In 1926, Rashid enrolled for higher studies at Government College, Lyallpur, where his subjects were English literature, history, Persian and Urdu. There, he was made the student editor of the college magazine "Bacon" considering his poetic taste. During this time he wrote many articles in English. Even in his youth he was very fastidious. A magazine Zamindara Gazette was published from Lyallpur, the editor of which was his friend. At his request, he took over the editorship of this magazine. He wrote many articles on village-life improvement. He started participating in college poetry readings and was made the editor of the Urdu section of the college's magazine "Ravi". Many poems and humorous articles were published. Soon these works started appearing in standard magazines like "Nigar" and "Humayun". In 1930, Rashid decided to pursue an MA in Economics after passing his BA. He also got a certificate equivalent to secondary by attending French night classes. He also tried his luck in civil services but failed. In the same period, he also passed the examination of Munshi Fazil. During this period, his articles were "The Effect of Ghalib on Urdu Poetry", "Zafar Ali Khan's Poetry", And "Imtiaz Ali Taj's play Anar Kali" etc. were published. In this he had the guidance of Dr. Din Mohammad Taseer. After doing his MA, he lived with his father in different places and spent a lot of time in Sheikhupura and Multan. In 1934, he edited Tajur Najibabadi's magazine "Shah-kar" but a year parted way. He worked as a clerk in the office of the commissioner of Multan. At the same time, he wrote his first independent poem, ‘Jur’at-e-Parvaz’. But the Nazm which was published in the literary magazine Adabi Duniya, and stirred many a reader was ‘Ittifaqat’. In 1935, he married his cousin who was his maternal uncle’s daughter.

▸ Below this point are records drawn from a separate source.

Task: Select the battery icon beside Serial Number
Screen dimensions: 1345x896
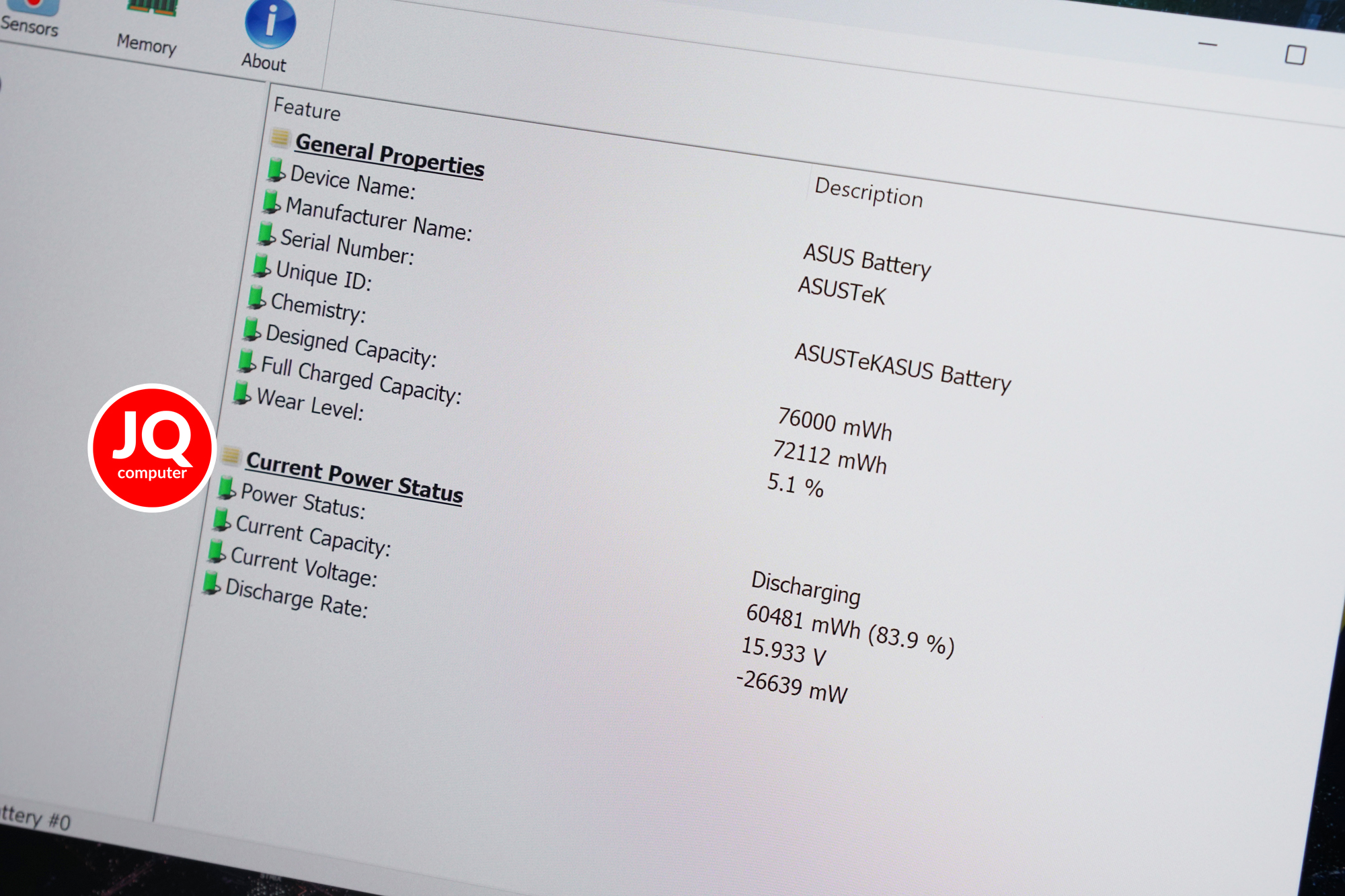Action: point(266,233)
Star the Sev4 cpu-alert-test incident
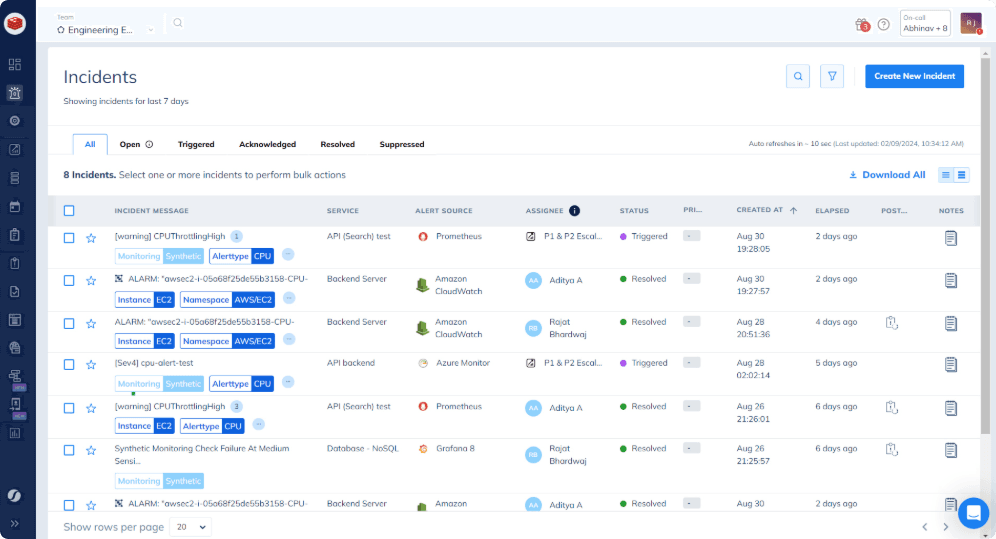 click(x=91, y=365)
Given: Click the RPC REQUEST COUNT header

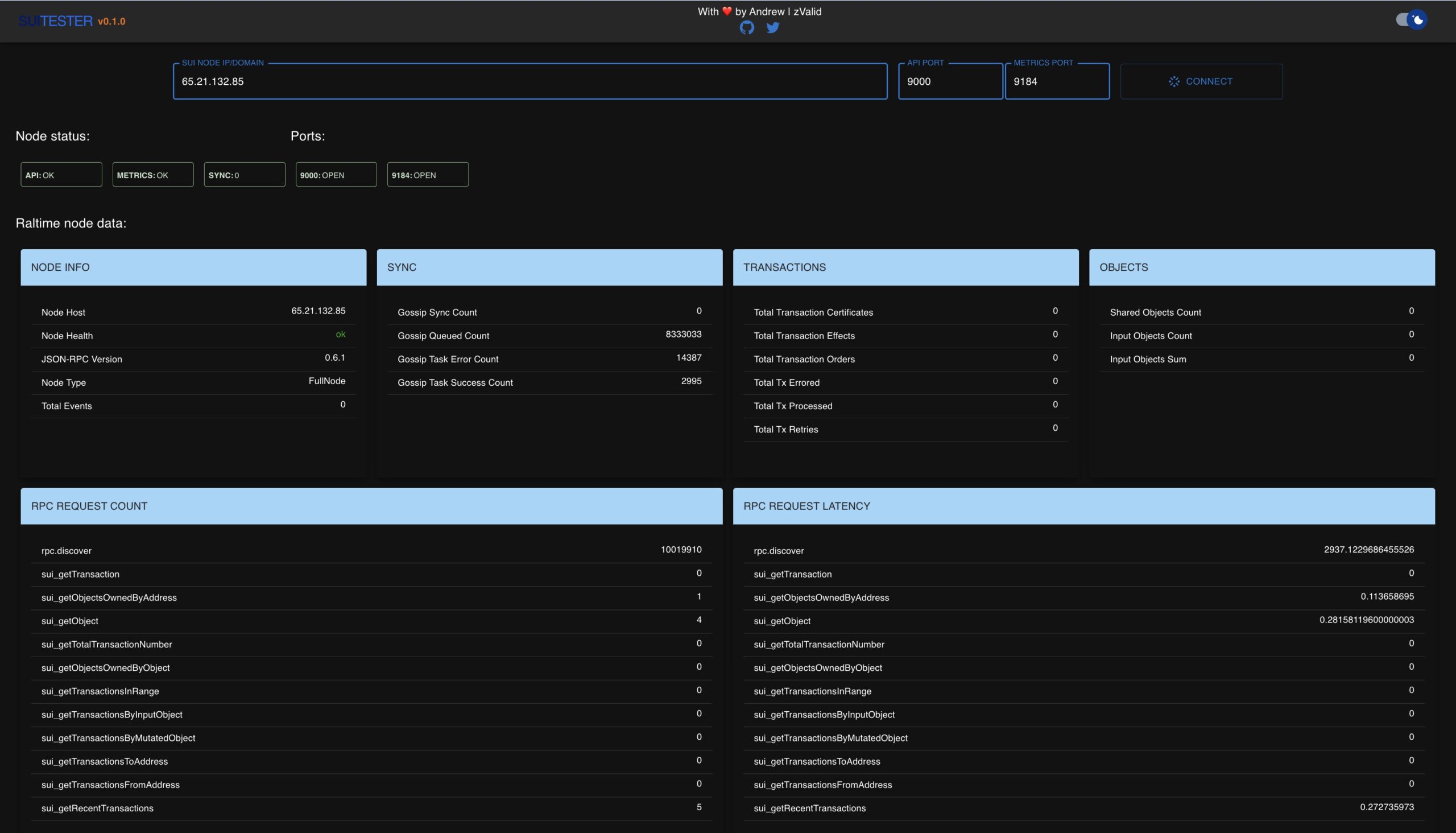Looking at the screenshot, I should coord(371,506).
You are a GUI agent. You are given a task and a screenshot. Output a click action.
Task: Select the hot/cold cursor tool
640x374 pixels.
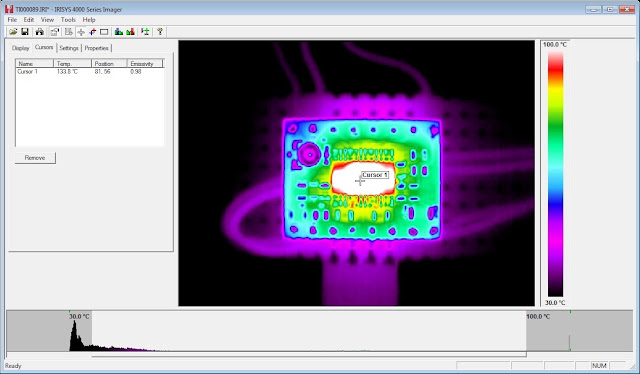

In May 1939, he was appointed as the News Editor of All India Radio and in the same year he was made Program Assistant and then promoted to the post of Director of Programs. In 1941, he was transferred to Delhi. He was also clever and opportunistic and knew how to get things done with the people around him. On Delhi Radio, he was involved in the Punjabi lobby that led to the dismissal of naive poets like Majaz and Akhtar-ul-Iman. Thanks to his own tactics, he got a temporary commission in the army in 1942 and went overseas. From 1943 to 1947, he lived in Iraq, Iran, Egypt, Ceylon (Sri Lanka), etc. under the Directorate of Inter-Services Public Relations, India. At the end of his military service, he returned to All India Radio. He was made the Regional Director of Lucknow Station. After the partition of the country, he was assigned to the same post at Radio Pakistan Peshawar. He spent one year in Peshawar and one and a half years in Lahore. Then in 1949 he was appointed Director Public Relations at Radio Pakistan Headquarters Karachi. He served as the Regional Director of Peshawar Station from 1950 to 1951. He joined the United Nations in 1952 and continued to work in the United Nations Information Department in New York, Jakarta, Karachi and Tehran in 1961. After his wife's death, he remarried in 1963. She Apart from poetry, Rashid's other hobbies were horse riding, chess, and wrestling. His drinking was sometimes less and sometimes more until the result of a heart condition. Doctors did not strictly forbid him, and he rarely participated in poetry recitals. Rashid died of a heart attack in 1975 in the English town of Cheltenham and was not buried anywhere as his body was, according to his alleged will, was to be cremated. There was a great deal of resentment in Pakistan over this matter and not even regular condolence meetings were held.
Four poetry collections of Rashid have come to the fore, these are, Maa-varaa (1942), Iran Mein Ajnabi (1955), Laa-Insan (1969), and Guman Ka Mumkin (1977). During his stay in Iran, he studied the works of over 80 modern Persian poets and compiled his findings in his book ‘Jadid Farsi Shayari’. Many of his critical essays were published in various journals which have not been published in book form. He also never associated with the literary movement Halqa-e-Arbab-e-Zauq.